— WHAT IS NEEDED —
Count how many lines below include the string "title". Only that number should appear in the reply.

— Stored data entries —
★ ★ ★ ★ ★ ★ ★
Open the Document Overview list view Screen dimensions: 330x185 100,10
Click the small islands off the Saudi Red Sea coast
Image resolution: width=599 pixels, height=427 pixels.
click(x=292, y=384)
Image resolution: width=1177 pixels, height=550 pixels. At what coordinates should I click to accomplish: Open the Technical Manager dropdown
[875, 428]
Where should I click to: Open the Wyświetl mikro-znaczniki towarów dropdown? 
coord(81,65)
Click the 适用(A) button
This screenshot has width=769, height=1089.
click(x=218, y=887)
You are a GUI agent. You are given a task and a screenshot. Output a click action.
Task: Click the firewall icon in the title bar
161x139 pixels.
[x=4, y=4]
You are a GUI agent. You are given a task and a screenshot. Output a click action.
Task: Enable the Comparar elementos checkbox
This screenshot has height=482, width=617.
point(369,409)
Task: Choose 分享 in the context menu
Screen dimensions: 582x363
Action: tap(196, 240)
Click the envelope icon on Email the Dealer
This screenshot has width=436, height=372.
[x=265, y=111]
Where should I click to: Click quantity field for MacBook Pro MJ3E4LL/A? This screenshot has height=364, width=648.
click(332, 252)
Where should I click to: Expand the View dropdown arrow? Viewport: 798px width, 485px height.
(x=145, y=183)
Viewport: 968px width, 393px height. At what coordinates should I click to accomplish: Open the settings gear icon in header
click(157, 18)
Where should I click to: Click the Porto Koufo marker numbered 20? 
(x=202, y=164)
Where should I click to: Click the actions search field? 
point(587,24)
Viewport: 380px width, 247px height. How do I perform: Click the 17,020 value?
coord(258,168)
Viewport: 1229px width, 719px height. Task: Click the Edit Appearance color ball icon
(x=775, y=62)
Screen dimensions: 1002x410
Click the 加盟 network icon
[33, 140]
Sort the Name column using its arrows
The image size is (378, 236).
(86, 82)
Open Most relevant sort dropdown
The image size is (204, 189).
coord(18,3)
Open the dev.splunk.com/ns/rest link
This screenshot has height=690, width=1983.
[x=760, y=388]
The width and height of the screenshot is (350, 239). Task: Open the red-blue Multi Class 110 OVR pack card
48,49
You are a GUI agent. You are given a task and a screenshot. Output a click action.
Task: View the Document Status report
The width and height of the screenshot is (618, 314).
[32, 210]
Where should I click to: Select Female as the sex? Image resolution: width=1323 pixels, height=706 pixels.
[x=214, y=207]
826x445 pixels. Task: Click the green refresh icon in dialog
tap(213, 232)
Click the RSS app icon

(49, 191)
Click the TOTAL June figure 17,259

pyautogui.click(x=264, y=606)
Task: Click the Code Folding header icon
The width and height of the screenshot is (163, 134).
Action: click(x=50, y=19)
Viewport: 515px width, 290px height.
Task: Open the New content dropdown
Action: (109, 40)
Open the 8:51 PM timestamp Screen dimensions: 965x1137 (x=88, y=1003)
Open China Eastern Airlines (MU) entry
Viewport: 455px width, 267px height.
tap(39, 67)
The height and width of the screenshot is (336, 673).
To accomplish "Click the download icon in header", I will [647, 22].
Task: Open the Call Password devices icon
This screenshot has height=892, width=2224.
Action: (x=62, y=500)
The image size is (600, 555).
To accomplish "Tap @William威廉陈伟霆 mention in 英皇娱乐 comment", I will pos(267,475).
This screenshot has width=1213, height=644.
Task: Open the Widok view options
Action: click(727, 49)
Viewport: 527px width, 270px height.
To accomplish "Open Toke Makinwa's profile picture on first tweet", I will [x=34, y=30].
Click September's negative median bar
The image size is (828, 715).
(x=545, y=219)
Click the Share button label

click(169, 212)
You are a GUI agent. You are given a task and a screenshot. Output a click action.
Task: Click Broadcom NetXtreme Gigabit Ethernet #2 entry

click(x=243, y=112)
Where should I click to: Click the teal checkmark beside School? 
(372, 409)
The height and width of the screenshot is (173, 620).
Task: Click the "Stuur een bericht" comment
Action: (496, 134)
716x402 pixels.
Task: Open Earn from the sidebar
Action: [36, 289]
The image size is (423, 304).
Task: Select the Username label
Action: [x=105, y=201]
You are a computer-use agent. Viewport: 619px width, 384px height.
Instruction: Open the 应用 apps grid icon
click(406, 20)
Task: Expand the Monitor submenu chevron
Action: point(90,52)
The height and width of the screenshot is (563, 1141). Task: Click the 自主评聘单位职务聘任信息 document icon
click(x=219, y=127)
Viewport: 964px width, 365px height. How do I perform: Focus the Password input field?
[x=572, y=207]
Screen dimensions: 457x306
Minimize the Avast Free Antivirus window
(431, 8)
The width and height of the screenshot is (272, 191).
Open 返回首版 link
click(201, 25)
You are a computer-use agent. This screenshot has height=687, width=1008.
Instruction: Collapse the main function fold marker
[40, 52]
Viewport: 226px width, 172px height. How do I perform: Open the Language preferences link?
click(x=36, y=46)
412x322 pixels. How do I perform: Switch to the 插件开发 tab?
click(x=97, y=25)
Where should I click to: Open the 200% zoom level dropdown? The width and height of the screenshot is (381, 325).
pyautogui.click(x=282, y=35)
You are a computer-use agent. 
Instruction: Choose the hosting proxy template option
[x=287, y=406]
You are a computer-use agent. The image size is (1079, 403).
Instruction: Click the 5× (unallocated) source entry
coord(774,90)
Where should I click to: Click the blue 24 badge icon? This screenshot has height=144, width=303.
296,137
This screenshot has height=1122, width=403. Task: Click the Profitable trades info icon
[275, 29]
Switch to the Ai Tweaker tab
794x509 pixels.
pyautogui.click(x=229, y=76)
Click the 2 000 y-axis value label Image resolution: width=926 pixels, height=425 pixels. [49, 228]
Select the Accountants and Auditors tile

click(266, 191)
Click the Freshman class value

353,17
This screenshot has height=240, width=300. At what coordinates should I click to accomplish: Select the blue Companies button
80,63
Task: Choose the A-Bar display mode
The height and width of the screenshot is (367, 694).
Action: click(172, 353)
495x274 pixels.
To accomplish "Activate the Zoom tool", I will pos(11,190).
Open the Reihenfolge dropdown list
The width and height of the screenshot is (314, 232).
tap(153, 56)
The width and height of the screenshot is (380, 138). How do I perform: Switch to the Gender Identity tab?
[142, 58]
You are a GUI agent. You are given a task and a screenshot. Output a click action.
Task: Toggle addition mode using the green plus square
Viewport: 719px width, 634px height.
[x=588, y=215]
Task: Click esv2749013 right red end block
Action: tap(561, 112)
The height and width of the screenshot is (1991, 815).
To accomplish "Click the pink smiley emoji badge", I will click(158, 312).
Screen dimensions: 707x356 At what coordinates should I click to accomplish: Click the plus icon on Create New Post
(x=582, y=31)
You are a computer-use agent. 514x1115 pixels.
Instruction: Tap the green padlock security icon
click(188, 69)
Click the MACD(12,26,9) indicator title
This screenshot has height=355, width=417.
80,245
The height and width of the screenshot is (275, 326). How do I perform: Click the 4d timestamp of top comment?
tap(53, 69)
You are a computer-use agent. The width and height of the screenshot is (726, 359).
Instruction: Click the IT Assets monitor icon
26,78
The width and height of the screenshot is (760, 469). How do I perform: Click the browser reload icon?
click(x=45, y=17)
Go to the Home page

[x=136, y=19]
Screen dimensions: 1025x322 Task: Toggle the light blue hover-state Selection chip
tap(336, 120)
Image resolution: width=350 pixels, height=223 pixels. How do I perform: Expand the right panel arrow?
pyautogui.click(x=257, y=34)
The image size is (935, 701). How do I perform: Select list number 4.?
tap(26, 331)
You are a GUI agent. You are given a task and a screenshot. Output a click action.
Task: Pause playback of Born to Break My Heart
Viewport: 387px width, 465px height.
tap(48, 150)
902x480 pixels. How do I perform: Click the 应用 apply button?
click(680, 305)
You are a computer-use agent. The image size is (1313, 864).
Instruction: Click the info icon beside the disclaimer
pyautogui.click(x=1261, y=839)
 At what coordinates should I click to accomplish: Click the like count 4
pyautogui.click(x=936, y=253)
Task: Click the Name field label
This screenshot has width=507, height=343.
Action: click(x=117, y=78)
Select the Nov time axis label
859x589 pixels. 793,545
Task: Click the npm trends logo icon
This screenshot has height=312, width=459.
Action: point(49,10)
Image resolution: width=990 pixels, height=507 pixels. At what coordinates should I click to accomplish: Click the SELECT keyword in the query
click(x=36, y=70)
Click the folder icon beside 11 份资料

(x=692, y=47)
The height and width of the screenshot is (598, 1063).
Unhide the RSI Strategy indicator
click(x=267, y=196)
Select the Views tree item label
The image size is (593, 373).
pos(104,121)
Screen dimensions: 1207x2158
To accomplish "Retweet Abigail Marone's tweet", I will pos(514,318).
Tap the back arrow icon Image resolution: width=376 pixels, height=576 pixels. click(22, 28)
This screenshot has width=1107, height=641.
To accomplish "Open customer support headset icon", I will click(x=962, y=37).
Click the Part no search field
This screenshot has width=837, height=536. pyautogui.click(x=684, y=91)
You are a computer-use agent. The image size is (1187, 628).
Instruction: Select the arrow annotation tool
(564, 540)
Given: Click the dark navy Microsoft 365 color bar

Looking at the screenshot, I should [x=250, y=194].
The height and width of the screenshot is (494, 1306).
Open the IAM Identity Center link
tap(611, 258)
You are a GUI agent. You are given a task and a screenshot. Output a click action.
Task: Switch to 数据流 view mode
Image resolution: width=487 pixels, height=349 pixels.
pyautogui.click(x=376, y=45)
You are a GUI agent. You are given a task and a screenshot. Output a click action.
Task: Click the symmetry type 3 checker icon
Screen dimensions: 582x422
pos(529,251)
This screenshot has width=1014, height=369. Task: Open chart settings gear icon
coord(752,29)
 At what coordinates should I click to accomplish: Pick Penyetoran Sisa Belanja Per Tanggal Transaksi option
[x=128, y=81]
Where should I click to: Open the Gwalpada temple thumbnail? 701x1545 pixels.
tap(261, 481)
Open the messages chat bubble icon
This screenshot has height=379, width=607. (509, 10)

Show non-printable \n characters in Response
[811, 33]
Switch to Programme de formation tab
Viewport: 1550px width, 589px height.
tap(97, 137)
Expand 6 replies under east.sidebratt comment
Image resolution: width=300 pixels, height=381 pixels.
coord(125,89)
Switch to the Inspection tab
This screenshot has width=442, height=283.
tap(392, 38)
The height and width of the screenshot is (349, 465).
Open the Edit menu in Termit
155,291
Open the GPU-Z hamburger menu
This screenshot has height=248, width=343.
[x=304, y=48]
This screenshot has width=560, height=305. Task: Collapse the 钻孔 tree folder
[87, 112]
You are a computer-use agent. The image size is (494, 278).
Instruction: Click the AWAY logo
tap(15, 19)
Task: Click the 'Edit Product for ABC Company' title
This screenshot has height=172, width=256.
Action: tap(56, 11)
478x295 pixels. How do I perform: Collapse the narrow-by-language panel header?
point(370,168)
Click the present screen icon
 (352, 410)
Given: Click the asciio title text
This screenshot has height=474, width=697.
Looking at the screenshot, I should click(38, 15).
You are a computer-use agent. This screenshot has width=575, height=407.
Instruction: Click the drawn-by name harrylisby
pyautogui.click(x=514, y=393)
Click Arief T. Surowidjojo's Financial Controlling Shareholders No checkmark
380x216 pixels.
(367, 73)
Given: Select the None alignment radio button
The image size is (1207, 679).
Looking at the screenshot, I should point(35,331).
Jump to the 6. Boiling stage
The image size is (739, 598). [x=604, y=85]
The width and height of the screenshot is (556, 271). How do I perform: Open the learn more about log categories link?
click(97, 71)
★ ★ ★ ★ ★ ★ ★
— OUTPUT FOR THIS TASK —
4